Thanks for your correction. –  KReiser Jun 24 '12 at 18:16

No such simple graph can exist, the smallest 5-regular planar graph is the icosahedron and it has diameter 3 (the distance between the green and yellow vertex is 3). I proved that there are actually only two simple planar 5-regular graphs with diameter less than 4 in my paper in Ars Combinatoria (Volume CVI, July, 2012). See my webpage about extremal regular planar graphs for other examples of different degrees and diameters.

Icosahedron with distances coloured

We have $5n=2m$ since it is 5-regular and every face must be of size 3 or more if there are no multiple edges, so $2m\geq 3f$. Putting these together with Euler's formula we get $$ \frac{2m}{3} \geq f = 2 + m - n = 2 + m - \frac{2m}{5} $$ Simplifying we see that $m \geq 30$ and so $n\geq 12$.
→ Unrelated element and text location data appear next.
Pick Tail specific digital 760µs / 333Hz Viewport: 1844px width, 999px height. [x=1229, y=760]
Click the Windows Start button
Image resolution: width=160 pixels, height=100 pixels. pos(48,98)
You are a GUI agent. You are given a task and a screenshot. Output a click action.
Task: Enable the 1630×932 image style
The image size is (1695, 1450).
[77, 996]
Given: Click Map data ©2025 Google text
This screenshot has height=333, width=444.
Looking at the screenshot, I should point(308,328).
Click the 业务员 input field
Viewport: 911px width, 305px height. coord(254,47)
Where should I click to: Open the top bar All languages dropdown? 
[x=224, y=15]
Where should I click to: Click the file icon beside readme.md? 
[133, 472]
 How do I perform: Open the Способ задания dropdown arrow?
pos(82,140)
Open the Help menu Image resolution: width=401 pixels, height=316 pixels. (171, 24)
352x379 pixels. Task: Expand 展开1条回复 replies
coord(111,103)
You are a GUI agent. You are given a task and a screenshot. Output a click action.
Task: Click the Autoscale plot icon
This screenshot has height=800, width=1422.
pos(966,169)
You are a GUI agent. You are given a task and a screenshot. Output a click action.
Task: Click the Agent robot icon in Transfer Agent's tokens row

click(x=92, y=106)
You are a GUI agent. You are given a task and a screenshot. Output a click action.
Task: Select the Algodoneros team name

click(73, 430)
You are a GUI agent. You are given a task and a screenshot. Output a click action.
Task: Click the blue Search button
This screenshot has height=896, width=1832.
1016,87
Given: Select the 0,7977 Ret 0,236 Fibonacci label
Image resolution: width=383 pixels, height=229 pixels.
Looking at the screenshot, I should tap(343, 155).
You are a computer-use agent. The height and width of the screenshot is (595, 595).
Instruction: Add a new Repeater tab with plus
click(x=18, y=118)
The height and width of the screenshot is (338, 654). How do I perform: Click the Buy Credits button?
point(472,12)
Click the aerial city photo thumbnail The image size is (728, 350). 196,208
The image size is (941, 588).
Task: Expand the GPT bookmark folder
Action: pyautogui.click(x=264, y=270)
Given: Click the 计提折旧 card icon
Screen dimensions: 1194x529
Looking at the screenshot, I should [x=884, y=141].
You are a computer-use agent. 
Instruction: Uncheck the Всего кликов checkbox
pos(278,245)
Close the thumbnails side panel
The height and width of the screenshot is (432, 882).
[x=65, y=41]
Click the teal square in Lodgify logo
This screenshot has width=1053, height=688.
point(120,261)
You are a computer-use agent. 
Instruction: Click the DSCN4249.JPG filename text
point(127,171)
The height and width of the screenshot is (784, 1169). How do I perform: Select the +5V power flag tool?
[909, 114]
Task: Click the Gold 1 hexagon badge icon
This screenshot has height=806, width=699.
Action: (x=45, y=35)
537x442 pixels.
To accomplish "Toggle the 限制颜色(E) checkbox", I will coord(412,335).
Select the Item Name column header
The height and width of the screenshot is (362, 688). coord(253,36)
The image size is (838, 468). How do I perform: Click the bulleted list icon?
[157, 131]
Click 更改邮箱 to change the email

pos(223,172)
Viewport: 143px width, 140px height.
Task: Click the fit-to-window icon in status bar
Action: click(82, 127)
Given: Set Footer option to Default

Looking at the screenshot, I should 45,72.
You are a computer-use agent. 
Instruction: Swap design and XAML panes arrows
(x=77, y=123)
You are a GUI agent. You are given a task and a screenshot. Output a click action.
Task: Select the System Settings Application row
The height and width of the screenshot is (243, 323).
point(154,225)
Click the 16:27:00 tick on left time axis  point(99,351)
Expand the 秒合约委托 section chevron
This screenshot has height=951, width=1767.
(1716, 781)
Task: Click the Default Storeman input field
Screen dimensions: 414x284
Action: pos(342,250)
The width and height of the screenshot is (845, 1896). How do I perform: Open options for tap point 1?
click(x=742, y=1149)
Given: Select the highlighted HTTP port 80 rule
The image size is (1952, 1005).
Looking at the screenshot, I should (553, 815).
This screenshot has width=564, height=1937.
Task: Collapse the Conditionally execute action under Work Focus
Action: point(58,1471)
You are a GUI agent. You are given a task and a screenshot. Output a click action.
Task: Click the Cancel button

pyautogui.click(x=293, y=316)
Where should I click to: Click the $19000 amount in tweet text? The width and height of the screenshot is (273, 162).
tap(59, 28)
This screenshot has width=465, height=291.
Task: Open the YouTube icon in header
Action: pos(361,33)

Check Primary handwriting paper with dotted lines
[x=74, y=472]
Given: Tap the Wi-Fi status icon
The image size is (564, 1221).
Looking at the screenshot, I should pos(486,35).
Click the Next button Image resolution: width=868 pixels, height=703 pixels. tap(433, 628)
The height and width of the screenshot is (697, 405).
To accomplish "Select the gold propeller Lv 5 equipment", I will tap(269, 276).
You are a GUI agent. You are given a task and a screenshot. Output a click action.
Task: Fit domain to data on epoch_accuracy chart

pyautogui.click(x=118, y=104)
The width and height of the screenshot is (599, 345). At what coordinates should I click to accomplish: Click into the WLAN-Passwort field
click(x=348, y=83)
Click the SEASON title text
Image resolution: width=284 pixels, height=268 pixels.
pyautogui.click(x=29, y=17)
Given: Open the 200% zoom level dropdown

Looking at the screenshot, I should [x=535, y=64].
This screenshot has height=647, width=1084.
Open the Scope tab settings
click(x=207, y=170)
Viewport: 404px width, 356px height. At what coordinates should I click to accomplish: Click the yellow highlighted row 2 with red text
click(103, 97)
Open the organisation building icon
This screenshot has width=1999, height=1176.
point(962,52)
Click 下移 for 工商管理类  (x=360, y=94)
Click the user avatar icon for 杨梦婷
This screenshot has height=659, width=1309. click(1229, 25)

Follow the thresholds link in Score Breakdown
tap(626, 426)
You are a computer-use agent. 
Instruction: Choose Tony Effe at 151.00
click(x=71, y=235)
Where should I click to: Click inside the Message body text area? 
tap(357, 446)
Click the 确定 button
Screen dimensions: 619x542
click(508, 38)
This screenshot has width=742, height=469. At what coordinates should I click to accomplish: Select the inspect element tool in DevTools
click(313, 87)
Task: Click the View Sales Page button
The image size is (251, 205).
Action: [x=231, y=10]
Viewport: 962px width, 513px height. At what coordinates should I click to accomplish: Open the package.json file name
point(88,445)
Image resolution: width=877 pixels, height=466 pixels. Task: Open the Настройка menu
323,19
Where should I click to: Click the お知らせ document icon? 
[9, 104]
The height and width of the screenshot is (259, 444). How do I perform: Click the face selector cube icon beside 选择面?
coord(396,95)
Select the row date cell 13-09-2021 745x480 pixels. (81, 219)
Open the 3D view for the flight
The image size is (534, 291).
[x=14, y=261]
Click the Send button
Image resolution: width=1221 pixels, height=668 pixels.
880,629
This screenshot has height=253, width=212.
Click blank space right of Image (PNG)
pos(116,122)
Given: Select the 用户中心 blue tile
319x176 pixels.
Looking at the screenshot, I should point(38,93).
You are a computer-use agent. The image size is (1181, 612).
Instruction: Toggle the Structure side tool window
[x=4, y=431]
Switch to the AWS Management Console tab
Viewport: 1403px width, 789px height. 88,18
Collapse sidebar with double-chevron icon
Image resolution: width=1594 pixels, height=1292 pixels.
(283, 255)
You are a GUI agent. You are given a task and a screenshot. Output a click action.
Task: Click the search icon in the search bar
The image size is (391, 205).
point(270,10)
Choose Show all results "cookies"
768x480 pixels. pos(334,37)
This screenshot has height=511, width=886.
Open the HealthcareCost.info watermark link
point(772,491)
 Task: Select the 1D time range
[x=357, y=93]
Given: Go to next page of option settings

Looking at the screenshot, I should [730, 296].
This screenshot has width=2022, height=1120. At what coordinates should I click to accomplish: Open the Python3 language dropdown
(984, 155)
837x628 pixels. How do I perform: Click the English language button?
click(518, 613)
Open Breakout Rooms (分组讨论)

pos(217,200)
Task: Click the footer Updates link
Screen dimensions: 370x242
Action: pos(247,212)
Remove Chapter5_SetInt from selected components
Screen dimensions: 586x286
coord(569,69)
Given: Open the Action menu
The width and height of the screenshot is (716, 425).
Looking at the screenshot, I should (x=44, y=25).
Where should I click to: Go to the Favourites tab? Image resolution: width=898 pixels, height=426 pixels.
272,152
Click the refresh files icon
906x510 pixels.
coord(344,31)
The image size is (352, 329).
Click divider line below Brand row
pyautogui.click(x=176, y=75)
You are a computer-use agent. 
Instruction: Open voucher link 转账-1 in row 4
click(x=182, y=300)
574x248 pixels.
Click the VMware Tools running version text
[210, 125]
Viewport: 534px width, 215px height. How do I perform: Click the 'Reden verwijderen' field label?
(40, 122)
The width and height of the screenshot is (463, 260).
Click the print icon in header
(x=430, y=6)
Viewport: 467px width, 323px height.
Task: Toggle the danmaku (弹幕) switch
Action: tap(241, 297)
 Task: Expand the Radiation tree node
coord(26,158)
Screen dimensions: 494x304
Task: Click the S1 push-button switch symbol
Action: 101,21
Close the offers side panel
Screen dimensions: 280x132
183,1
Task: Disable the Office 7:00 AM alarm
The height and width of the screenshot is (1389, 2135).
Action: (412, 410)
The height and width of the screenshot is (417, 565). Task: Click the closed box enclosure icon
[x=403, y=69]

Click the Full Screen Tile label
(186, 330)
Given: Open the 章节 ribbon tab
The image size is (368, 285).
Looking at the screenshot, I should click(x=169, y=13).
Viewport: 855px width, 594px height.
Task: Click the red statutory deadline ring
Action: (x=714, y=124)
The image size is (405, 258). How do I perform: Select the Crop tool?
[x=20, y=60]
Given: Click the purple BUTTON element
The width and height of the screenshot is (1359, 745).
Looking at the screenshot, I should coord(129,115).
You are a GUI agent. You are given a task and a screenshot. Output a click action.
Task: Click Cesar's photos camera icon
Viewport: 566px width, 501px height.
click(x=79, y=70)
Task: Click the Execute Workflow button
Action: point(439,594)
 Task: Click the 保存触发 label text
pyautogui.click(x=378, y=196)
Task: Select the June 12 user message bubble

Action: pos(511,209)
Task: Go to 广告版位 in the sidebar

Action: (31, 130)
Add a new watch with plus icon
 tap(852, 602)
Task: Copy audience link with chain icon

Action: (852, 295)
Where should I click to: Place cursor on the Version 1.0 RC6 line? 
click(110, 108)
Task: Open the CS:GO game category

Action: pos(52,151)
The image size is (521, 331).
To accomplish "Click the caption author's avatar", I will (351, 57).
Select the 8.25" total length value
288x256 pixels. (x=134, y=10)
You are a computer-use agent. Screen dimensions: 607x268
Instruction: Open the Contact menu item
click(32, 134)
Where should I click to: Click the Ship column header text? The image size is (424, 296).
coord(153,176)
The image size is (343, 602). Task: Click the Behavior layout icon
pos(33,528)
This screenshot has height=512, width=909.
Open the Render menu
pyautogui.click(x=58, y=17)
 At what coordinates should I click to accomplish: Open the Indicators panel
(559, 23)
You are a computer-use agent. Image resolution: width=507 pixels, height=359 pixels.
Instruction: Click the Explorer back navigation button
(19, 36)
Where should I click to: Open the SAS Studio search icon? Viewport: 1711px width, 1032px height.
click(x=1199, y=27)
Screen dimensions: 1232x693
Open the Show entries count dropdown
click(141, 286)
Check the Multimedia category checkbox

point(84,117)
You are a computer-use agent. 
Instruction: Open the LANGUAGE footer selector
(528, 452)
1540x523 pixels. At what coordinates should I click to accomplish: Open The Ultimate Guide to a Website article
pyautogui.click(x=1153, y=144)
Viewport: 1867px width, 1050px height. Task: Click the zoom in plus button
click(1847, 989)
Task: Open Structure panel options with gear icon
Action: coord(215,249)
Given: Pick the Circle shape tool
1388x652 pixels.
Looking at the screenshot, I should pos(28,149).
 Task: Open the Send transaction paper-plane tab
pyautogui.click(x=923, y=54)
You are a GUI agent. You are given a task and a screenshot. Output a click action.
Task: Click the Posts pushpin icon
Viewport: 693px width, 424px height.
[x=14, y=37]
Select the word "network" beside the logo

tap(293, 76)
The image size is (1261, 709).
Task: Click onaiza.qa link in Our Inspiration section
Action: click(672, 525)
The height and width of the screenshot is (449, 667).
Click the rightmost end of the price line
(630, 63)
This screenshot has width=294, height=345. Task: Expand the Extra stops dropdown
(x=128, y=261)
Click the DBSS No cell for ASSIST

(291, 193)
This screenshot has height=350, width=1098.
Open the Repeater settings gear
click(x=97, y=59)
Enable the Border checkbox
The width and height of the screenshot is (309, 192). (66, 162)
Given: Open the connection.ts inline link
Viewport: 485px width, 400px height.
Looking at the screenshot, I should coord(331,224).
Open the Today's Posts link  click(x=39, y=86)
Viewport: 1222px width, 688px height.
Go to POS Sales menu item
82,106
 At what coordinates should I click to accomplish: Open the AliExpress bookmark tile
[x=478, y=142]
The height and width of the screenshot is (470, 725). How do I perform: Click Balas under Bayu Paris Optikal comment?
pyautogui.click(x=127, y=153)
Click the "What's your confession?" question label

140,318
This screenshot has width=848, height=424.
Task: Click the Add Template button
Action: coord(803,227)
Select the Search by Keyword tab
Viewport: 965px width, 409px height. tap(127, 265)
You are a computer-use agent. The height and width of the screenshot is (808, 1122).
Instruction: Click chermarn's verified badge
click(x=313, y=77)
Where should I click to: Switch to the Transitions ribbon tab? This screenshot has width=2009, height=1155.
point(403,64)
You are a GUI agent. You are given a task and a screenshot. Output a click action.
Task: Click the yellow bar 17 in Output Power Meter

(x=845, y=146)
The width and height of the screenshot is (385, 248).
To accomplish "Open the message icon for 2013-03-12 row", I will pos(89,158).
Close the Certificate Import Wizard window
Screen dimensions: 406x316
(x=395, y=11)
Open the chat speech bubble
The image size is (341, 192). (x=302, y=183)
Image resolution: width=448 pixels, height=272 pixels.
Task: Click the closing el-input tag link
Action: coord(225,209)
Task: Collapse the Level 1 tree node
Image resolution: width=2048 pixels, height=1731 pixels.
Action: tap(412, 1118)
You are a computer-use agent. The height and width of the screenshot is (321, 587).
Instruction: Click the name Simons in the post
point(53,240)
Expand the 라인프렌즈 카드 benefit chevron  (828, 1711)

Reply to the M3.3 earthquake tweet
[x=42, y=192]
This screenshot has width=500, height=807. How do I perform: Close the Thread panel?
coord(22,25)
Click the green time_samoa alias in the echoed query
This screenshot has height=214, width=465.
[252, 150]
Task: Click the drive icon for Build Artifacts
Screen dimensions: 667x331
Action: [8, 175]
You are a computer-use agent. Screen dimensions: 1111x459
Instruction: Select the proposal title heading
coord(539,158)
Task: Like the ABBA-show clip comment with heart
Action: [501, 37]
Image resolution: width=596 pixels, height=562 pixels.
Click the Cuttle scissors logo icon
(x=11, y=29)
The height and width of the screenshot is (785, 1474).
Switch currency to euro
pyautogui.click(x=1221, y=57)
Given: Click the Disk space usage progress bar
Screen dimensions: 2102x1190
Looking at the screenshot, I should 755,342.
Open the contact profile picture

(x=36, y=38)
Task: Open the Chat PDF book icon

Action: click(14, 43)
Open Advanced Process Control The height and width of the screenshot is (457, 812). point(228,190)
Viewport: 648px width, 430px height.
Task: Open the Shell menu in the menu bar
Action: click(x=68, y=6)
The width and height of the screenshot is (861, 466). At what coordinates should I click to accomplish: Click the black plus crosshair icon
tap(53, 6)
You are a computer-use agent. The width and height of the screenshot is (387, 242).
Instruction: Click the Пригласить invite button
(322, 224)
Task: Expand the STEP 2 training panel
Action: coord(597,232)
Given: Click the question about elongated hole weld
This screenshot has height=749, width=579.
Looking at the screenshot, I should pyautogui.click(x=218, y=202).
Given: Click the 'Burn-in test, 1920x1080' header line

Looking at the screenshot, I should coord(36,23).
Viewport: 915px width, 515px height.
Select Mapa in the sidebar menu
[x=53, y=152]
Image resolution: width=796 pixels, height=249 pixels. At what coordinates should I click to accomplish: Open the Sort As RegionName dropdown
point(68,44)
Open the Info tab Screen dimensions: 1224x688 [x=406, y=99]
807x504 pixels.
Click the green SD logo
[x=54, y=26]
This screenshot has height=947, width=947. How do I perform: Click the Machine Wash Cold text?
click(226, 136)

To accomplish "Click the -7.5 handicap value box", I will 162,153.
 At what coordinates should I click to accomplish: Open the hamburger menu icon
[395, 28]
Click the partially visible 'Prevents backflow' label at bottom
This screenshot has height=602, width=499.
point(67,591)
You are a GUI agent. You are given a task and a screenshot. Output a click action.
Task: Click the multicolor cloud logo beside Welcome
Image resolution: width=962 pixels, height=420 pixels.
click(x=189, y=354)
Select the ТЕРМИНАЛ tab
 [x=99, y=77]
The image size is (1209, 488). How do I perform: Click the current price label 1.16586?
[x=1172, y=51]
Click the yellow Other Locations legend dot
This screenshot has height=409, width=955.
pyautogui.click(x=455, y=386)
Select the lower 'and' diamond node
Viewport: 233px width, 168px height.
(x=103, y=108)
If you are allowing loops (not just multiple edges) then the best possible is 10 vertices, achieved by adding loops to the vertices of valency 3 in this graph: 10 vertices, diameter 2, maximum degree 5

Any graph with more vertices would lead (upon removal of multiple edges or loops) to a simple planar graph of maximum degree at most 5 with diameter 2 but the largest such graph is proven by Yang, Yuansheng, Lin, Jianhua, Dai, Yongjie (J. Comput. Appl. Math. 144 (2002) 349-358) to have 10 vertices, such as the example above.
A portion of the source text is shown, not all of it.